Saya
cukup sering berhubungan dengan anak-anak SD yang gemar menulis. Mereka
mengirimkan naskah cerita yang harus saya seleksi dan perbaiki dulu sebelum
diterbitkan. Naskah-naskah ini dikirim olah ratusan (mungkin ribuan) anak di seluruh
Indonesia.
Dari
beberapa anak yang mengirimkan naskah itu, ada juga yang mengirimkan data sekolahnya.
Cukup banyak anak yang bersekolah di sekolah yang terkenal mahal dan dikenal
bermutu baik. Masuk akal juga kalau mereka lebih fasih mengenal situs internet
buat anak-anak karena memang mendapatkan fasilitas itu di rumah dan sekolahnya.
Yang
cukup menjadi perhatian saya, bahkan kadang-kadang mengganggu perhatian, adalah
cara mereka menulis. Ada beberapa anak yang menuliskan ceritanya dengan huruf
kecil semua, ada yang tanpa tanda baca, ada juga yang setiap katanya diawali
dengan huruf besar. Sebagai warga negara yang tinggal di sebuah negeri yang
memiliki ejaan yang disempurnakan (EYD), saya sangat terganggu dengan
kenyataan ini. EYD itu seharusnya diajarkan di sekolah dasar, karena ini memang
pengetahuan dasar.
Kadang-kadang
saya jadi bertanya-tanya sendiri, kalau pelajaran dasar saja mereka tidak
menguasai, bagaimana dengan pelajaran lanjutannya? Terus, biaya yang mahal itu
sebenarnya buat apa? Apakah untuk fasilitasnya? Atau untuk membayar guru “profesional”?
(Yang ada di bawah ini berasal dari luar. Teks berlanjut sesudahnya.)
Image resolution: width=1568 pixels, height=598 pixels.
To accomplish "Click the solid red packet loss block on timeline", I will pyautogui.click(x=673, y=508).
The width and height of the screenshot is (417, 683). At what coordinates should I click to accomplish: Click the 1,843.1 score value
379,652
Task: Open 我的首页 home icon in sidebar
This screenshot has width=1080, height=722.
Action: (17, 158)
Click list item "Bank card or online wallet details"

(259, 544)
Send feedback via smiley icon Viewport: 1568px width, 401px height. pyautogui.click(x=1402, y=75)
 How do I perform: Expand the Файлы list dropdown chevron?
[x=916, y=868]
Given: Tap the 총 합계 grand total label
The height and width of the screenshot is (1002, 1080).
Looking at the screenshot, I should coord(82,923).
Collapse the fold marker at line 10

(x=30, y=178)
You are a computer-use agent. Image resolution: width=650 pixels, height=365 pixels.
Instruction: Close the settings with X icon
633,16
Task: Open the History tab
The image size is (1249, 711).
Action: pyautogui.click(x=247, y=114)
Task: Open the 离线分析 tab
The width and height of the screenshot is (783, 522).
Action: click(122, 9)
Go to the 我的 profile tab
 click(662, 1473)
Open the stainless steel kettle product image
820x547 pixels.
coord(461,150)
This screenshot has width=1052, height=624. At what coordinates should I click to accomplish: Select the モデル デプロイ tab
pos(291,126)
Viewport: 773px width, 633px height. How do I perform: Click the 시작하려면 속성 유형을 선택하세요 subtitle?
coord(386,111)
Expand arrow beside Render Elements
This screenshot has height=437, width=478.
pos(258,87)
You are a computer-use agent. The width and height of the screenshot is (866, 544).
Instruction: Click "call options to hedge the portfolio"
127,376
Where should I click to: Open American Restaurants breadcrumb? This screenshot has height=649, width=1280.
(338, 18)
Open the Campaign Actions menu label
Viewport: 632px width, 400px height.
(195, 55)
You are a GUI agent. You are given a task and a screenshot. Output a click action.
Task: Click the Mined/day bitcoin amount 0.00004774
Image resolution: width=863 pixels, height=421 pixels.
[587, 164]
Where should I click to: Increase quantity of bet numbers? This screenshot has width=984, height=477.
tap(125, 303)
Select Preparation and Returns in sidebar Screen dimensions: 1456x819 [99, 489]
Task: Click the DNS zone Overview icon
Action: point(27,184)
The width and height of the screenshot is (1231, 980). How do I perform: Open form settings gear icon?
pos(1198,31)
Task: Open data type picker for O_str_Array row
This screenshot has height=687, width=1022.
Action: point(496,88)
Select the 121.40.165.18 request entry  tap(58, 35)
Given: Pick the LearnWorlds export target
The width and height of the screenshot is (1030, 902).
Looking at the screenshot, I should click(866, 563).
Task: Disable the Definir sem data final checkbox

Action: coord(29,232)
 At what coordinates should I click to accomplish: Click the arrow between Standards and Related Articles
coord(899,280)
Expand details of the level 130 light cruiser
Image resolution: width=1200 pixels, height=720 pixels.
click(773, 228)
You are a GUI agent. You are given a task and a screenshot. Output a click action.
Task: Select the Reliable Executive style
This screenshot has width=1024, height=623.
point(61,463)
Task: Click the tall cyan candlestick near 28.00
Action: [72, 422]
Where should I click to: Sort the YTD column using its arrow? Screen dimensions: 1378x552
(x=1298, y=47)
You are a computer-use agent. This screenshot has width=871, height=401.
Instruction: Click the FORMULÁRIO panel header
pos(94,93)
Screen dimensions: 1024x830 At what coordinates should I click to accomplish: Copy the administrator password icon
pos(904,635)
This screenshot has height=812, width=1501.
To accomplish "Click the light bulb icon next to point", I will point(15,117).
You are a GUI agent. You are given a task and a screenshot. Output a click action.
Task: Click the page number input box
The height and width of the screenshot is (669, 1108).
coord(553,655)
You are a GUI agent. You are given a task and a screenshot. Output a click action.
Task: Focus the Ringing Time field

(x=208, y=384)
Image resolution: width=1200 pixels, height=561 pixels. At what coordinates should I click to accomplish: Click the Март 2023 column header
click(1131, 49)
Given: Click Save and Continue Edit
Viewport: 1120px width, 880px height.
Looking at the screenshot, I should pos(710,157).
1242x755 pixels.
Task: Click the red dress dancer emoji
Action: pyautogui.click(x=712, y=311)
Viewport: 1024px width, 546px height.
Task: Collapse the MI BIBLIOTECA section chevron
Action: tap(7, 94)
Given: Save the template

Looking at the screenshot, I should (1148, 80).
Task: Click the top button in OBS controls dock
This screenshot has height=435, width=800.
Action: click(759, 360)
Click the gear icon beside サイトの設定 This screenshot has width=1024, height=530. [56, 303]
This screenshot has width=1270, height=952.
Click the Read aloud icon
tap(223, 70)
Atau guru pintar yang sekolah tinggi berkali-kali tapi ternyata kurang dapat
mengajar? Yeah, entahlah, ya. Saya belum pernah bersekolah di sekolah yang
biayanya mahal selangit.
Yang jelas, kalau kelak saya punya anak, saya
akan menuntut sekolah untuk dapat mengajar dan membuat anak saya mengerti.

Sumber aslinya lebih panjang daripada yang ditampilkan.